Friday, August 21, 2009

August

Morning's Inner Monologue
Rush hour,
heat index.
High-class cattle in column dresses.
Moo.

UV
My decolletage is freckled, I fear, permanently.
Micro calico remnants of two Adriatic weeks.
The final map charted by rising heat
from Diocletian's Wall
onto my chest in water bubbles.

It reminds me of the line
from that Ball play,
"freckles ruin shoulders", or
something like it.
Shit, I'm ruined.

Alright, enuffa that shite.
It appears that the soupy summer slosh has begun melting my heart, soul and most certainly cerebellum into a murky pool about to be splashed onto the side of a taxi. They don't make Pacino movies about August bank robberies for nothin'. I'm spending far too much time alone in this office while the rest of my "team" is off in one Hampton or another, or telecommuting or...whatever. I've taken to listening to endless streams of NPR for company, their steady tones floating off on the air conditioner's hum into the dark recesses of our computer closet. "Well, I began my career with a fellowship to do some work in Burundi..." Hisssssss.

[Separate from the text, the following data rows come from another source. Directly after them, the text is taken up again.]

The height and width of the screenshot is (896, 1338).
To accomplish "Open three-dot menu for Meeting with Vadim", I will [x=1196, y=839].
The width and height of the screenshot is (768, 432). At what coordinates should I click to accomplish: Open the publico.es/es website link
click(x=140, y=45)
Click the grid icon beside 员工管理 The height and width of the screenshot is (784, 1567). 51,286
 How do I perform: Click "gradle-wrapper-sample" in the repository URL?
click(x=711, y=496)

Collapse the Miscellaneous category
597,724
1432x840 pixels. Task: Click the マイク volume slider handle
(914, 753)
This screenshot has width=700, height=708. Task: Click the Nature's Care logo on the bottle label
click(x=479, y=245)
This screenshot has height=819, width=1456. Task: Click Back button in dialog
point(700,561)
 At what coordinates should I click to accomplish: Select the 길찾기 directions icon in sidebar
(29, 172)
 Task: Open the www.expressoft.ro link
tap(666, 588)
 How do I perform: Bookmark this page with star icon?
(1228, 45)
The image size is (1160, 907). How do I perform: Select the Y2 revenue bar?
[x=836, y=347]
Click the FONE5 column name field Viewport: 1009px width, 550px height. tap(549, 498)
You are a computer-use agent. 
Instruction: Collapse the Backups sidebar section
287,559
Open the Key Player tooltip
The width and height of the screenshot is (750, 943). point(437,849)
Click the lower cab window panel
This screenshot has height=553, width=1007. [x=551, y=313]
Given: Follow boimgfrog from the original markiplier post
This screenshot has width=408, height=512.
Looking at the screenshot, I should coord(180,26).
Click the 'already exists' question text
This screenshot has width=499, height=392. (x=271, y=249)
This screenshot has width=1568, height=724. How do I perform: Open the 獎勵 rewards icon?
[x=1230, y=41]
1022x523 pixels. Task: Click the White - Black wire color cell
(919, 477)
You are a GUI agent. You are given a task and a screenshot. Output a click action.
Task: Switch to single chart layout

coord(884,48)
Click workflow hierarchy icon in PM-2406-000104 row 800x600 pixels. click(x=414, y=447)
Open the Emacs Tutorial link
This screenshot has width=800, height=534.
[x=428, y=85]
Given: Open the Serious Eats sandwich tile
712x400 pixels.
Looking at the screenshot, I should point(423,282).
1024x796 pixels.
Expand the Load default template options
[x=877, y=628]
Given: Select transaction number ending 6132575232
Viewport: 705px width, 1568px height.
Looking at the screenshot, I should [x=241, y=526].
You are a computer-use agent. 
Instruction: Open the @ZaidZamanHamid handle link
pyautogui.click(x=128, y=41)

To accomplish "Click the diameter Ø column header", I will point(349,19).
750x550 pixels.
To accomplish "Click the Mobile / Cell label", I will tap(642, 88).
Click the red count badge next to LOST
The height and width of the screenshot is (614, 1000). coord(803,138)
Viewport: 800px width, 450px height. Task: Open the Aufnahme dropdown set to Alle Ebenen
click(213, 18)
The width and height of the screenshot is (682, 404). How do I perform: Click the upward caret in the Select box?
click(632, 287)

It's so odd being stuck in Manhattan in August. Well, let me go back. I mean it's odd that an entire city empties for a month in the first place. But given that reality (the reality that nobody works in New York in the summer), it's strange to be someone who is, commuting into Midtown with the few sweaty blue shirt suckers who have to be present for their TD Waterhouse teambuilding exercises. Slosssshhhh.

I'm running out of ways to creatively clothe myself for the 75% humidity. When I'm alone on Thursdays and Fridays I wear flip flops and tank tops that don't conceal my wide, black bra straps. Today I'm wearing an acid washed gray hat with nautical metal stars on it. I added hoop earrings, hoping it might give my look an urban edge. It did that, alright. Now I look like I'm working at an Amoco station. I can tell when I've hit a homerun because our doormen actually make eye contact. But when I come into the office in on Fridays looking like I'm headed for a public beach near the Florida panhandle, they refuse to acknowledge me, even though I've been walking through those doors for over eight years. Ssssouuup.

Perhaps it's worse now that we have a new tenant in the office. She's a classic New York cosmetic professional: poised, sophisticated, and beautifully packaged. She wears a suit of sleek black armor every day that perfectly displays two enviably chiseled guns. And she's one of those heel types. One that can pull it off. She's got loads of spiky, spiny skins and leathers. Some are sharp points, some rounded, but all tall as hell. She's like a chic boutique tower, warming her leftover pasta in our dingy old microwave, chatting me up about this and that. It always feels as though I'm standing in my underwear when we're talking. Something about her makes me feel naked. Lately, it's been just the two of us in the office. She runs her business on the other side, but she's close enough that I can overhear her conducting conference calls. She's diplomatic and assertive. Sometimes I'll turn off the air conditioner and just sit and listen to her talk on the phone as the room warms up. When I came in this morning she said she loved my hat.

Heeeeeaaaatttt.

2 comments:

It Must Be Aaron said...

Perhaps you should ask her if she's looking for an assistant...

Scylla said...

She has to have some flaws. Maybe her extreme attention to her outward facade indicates a shallower than normal internal being.

Yeah, that's it.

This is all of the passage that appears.